'I've always loved this country - my island home!' said Sniddlegrass, who grew up in Cockfosters, England and moved to Australia less than a year ago. 'A burning country, a land of sweeping drains, of rugged Mountain Rangers!'
Sniddlegrass is running as a candidate for the newly-formed Cauldron Party, whose manifesto promises 'a horse in every barn, a cauldron in every kitchen'. So far, he appears to be the only candidate the party is fielding for this election, which may hurt their chances of gaining the majority needed to form government.
'Julia Gillard may be Australia's first ginger prime minister, but I will be Australia's first elected ginger prime minister,' said the be-quiffed redhead. 'It's time we ended the era of female prime ministers and let a man have a go for once!'
Pundits were quick to weigh in on his chances.
'He's got some forthright views,' explained veteran Channel 9 commentator Laurie Oakes, 'and those may hurt him in some areas. But he's been right out there in front on some issues. He was the first to say 'tough on penguins, tough on the causes of penguins', although he wouldn't explain what that actually meant when I asked him'.
Sniddlegrass took questions for a total of ninety minutes at the end of the press conference, most of them from Mark Latham, whose constant entreaties to the candidate to "call Rudd a snotty little douche" went unanswered.
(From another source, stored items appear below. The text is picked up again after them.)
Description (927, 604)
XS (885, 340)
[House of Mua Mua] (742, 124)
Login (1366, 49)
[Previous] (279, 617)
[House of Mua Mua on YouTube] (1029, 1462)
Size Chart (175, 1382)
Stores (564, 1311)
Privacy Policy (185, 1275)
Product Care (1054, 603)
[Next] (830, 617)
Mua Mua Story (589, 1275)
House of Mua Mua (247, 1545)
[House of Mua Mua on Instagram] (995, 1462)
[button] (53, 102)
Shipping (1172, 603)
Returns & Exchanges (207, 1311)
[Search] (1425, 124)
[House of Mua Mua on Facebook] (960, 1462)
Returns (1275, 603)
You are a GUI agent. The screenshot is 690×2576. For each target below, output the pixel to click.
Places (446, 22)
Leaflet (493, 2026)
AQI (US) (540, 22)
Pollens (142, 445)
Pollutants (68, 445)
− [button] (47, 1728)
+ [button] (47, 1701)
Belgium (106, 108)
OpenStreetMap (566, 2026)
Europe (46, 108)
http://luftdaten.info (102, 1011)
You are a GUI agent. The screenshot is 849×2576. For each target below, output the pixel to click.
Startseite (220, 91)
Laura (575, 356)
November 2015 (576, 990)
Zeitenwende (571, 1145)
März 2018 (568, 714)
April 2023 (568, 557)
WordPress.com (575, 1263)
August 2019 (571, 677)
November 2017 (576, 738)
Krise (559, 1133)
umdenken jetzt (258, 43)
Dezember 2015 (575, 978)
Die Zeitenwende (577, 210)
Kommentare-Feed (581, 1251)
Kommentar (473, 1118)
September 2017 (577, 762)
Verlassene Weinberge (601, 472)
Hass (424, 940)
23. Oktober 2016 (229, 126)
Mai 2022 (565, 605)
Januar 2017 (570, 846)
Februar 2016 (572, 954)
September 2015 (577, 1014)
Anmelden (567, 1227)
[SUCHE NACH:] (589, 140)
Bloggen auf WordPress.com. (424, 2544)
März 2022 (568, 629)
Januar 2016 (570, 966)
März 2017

In response to a question on immigration, Sniddlegrass had this to say: 'We will stop the stoats! I've had enough of this country being overrun by stoat people and my ban on human-animal hybridization should put a stop to that!'
The campaign released this commercial to media this afternoon:
Benjamin Sniddlegrass is currently polling third as Preferred Prime Minister - ahead of Tony Abbott, but behind Julia Gillard and P!nk.